United States Bankruptcy Court, W.D. Arkansas, Fayetteville Division
Jan 28, 1982
17 B.R. 319 (Bankr. W.D. Ark. 1982)

Opinion

Bankruptcy No. FA-81-16. Adv. No. 81-640.

January 28, 1982.

Jill R. Jacoway, Fayetteville, Ark., for plaintiff.

John Henry, Fayetteville, Ark., for defendant.


ORDER DIRECTING THE DEFENDANT TO PAY $250.00 FINE PREVIOUSLY IMPOSED AND $277.00 IN ATTORNEY'S FEES WITHIN 20 DAYS OF THE DATE OF ENTRY OF THIS ORDER


In its former order of November 16, 1981, this court adjudged the defendant, Mike Carpenter, in Civil Contempt of court for failure and refusal to turn over the sum of $2500.00 to the plaintiff trustee in bankruptcy and imposed a fine of $250.00. Subsequently, in its order dated December 18, 1981, the court further directed payment of $277.00 to the trustee in bankruptcy as her attorney's fees reasonably expended by her in securing the defendant's compliance with the court's prior order. Because the defendant had not paid the amounts required in the time limits provided by those orders, this court directed his appearance before it on January 5, 1982, in Little Rock, Arkansas. The defendant did not appear before the court, as directed, on that date.

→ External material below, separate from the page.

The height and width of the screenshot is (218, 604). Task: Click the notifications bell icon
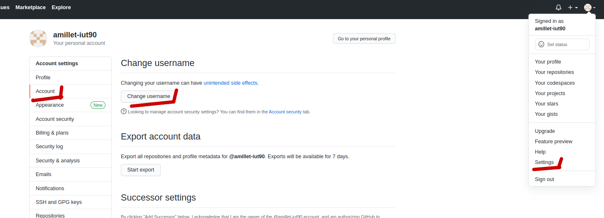558,7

Thereafter, under the date of January 13, 1982, the plaintiff trustee in bankruptcy wrote the court as follows:

"On December 31, 1981, I received a phone call from John Henry, an attorney for Mike Carpenter about the Judgment against Mr. Carpenter. Mr. Carpenter's attorney said that Carpenter was interested in buying the tanks, that he had a buyer in another state who was ready to purchase the tanks from him. However, Carpenter was not yet able to deliver the money to me for the tanks. He also asked for several concessions before delivering any funds to me.

I must admit that I was not at all easy to deal with in lowering the amount I wanted for the tanks or agreeing to contact you about the hearing on the attorney's fees or contempt in light of the fact that the estate already had judgment and a hearing had already been set. I told him when the funds were received we would then discuss the contempt and the attorney's fees. I must admit, I was skeptical as to whether the funds would actually arrive.

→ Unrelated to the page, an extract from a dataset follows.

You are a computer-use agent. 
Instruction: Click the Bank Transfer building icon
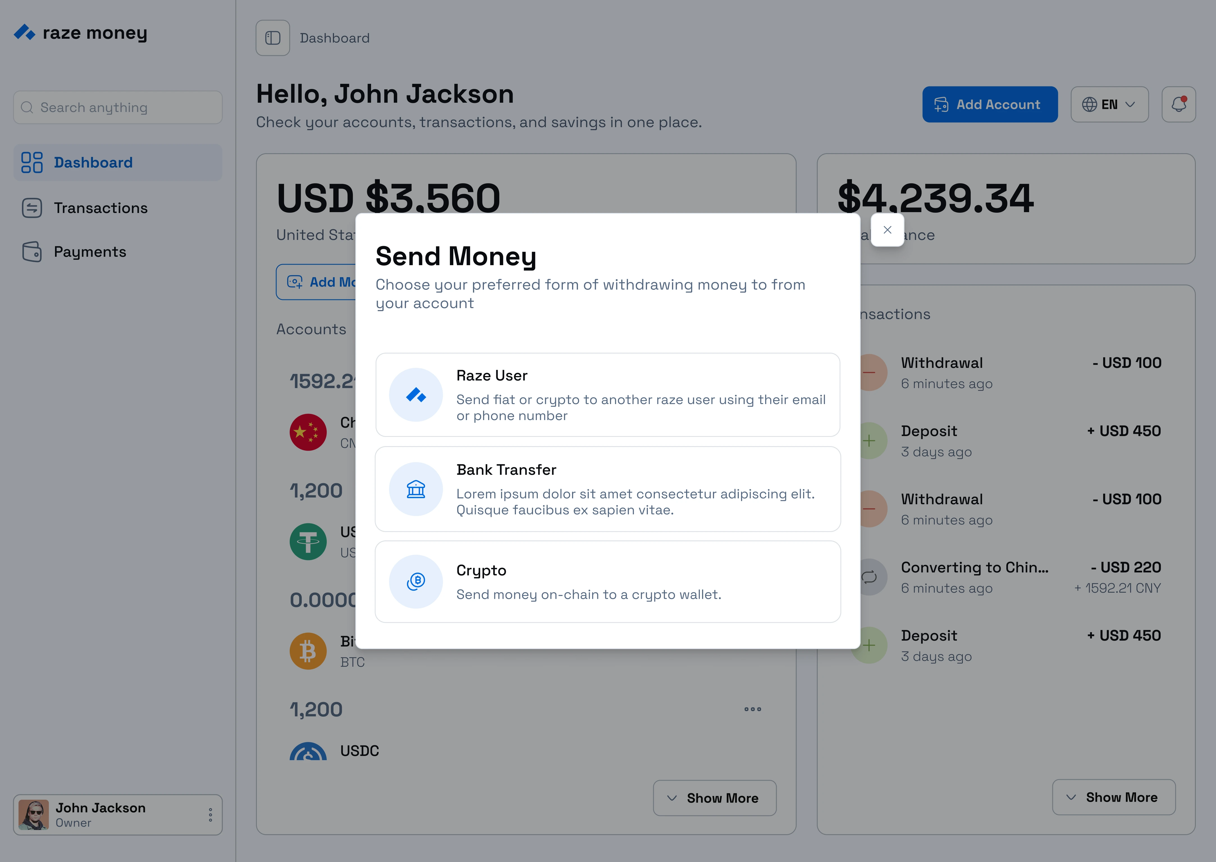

I then left town and did not return to my office until January 11. When I arrived, I found that Carpenter had brought in a check on January 7, two days after the scheduled Little Rock hearing. I have now deposited the $2500.00 check and have complied with your December 18 Order to sell the items.

I am sorry that this information was not available to you prior to the January 5 hearing, but I was not sure before I left that I would in fact receive the funds.

I have not communicated with Mr. Carpenter or his attorney since receiving the funds.

I will wait for further Orders from you on the Contempt of Court and/or the attorney's fees.

If I can answer any questions for you, please do not hesitate to call."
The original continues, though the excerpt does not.